Segment Start: Material for this exercise
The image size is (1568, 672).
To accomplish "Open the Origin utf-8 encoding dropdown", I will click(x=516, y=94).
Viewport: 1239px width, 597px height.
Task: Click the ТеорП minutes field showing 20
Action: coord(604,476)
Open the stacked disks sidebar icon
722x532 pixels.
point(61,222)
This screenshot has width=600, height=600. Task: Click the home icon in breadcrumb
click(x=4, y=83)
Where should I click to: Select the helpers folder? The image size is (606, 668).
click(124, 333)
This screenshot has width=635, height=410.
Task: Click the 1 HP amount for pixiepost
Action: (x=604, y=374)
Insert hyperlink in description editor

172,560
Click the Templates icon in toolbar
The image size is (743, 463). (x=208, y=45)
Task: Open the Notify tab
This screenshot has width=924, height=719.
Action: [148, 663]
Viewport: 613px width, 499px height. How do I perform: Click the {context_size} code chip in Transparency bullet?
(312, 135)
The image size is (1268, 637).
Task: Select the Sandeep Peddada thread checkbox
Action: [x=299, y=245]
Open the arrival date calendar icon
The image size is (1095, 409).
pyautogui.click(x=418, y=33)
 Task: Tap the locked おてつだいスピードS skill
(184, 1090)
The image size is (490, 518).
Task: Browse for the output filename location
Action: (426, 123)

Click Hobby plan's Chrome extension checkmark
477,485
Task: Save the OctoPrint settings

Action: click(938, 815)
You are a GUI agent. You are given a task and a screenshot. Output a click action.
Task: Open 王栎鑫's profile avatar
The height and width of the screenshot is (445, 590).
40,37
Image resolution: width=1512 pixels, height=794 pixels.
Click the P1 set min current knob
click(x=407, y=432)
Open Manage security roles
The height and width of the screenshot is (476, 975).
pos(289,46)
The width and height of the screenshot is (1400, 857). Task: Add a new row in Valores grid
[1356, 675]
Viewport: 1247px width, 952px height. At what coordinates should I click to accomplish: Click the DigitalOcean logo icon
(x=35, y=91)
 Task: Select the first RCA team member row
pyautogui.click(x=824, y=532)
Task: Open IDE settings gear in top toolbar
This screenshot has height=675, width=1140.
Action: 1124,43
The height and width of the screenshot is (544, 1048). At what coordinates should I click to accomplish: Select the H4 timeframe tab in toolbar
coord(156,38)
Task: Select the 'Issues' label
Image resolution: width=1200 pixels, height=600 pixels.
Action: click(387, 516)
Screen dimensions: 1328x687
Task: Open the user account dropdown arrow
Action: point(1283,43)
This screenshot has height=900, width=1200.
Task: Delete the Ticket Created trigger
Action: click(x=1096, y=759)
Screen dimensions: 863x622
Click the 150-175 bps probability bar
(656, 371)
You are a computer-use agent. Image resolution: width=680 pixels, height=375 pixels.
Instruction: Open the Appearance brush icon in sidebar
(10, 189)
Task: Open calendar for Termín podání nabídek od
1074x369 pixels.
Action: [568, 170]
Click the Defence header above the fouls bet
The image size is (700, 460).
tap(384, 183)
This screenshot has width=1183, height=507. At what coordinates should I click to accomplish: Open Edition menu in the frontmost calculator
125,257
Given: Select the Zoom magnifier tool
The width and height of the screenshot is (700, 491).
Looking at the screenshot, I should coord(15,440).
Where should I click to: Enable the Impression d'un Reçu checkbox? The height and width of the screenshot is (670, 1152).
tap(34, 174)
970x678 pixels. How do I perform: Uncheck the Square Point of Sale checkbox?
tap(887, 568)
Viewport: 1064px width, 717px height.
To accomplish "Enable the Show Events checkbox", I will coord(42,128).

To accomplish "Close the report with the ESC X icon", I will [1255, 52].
Segment End: Material for this exercise
→ **How to complete this task**:
Every record must appear in the answer exactly as it does above.

→ **Task output**:
The image size is (1568, 672).
To accomplish "Open the Origin utf-8 encoding dropdown", I will click(x=516, y=94).
Viewport: 1239px width, 597px height.
Task: Click the ТеорП minutes field showing 20
Action: coord(604,476)
Open the stacked disks sidebar icon
722x532 pixels.
point(61,222)
This screenshot has width=600, height=600. Task: Click the home icon in breadcrumb
click(x=4, y=83)
Where should I click to: Select the helpers folder? The image size is (606, 668).
click(124, 333)
This screenshot has width=635, height=410.
Task: Click the 1 HP amount for pixiepost
Action: (x=604, y=374)
Insert hyperlink in description editor

172,560
Click the Templates icon in toolbar
The image size is (743, 463). (x=208, y=45)
Task: Open the Notify tab
This screenshot has width=924, height=719.
Action: [148, 663]
Viewport: 613px width, 499px height. How do I perform: Click the {context_size} code chip in Transparency bullet?
(312, 135)
The image size is (1268, 637).
Task: Select the Sandeep Peddada thread checkbox
Action: [x=299, y=245]
Open the arrival date calendar icon
The image size is (1095, 409).
pyautogui.click(x=418, y=33)
 Task: Tap the locked おてつだいスピードS skill
(184, 1090)
The image size is (490, 518).
Task: Browse for the output filename location
Action: (426, 123)

Click Hobby plan's Chrome extension checkmark
477,485
Task: Save the OctoPrint settings

Action: click(938, 815)
You are a GUI agent. You are given a task and a screenshot. Output a click action.
Task: Open 王栎鑫's profile avatar
The height and width of the screenshot is (445, 590).
40,37
Image resolution: width=1512 pixels, height=794 pixels.
Click the P1 set min current knob
click(x=407, y=432)
Open Manage security roles
The height and width of the screenshot is (476, 975).
pos(289,46)
The width and height of the screenshot is (1400, 857). Task: Add a new row in Valores grid
[1356, 675]
Viewport: 1247px width, 952px height. At what coordinates should I click to accomplish: Click the DigitalOcean logo icon
(x=35, y=91)
 Task: Select the first RCA team member row
pyautogui.click(x=824, y=532)
Task: Open IDE settings gear in top toolbar
This screenshot has height=675, width=1140.
Action: 1124,43
The height and width of the screenshot is (544, 1048). At what coordinates should I click to accomplish: Select the H4 timeframe tab in toolbar
coord(156,38)
Task: Select the 'Issues' label
Image resolution: width=1200 pixels, height=600 pixels.
Action: click(387, 516)
Screen dimensions: 1328x687
Task: Open the user account dropdown arrow
Action: point(1283,43)
This screenshot has height=900, width=1200.
Task: Delete the Ticket Created trigger
Action: click(x=1096, y=759)
Screen dimensions: 863x622
Click the 150-175 bps probability bar
(656, 371)
You are a computer-use agent. Image resolution: width=680 pixels, height=375 pixels.
Instruction: Open the Appearance brush icon in sidebar
(10, 189)
Task: Open calendar for Termín podání nabídek od
1074x369 pixels.
Action: [568, 170]
Click the Defence header above the fouls bet
The image size is (700, 460).
tap(384, 183)
This screenshot has width=1183, height=507. At what coordinates should I click to accomplish: Open Edition menu in the frontmost calculator
125,257
Given: Select the Zoom magnifier tool
The width and height of the screenshot is (700, 491).
Looking at the screenshot, I should coord(15,440).
Where should I click to: Enable the Impression d'un Reçu checkbox? The height and width of the screenshot is (670, 1152).
tap(34, 174)
970x678 pixels. How do I perform: Uncheck the Square Point of Sale checkbox?
tap(887, 568)
Viewport: 1064px width, 717px height.
To accomplish "Enable the Show Events checkbox", I will coord(42,128).

To accomplish "Close the report with the ESC X icon", I will [1255, 52].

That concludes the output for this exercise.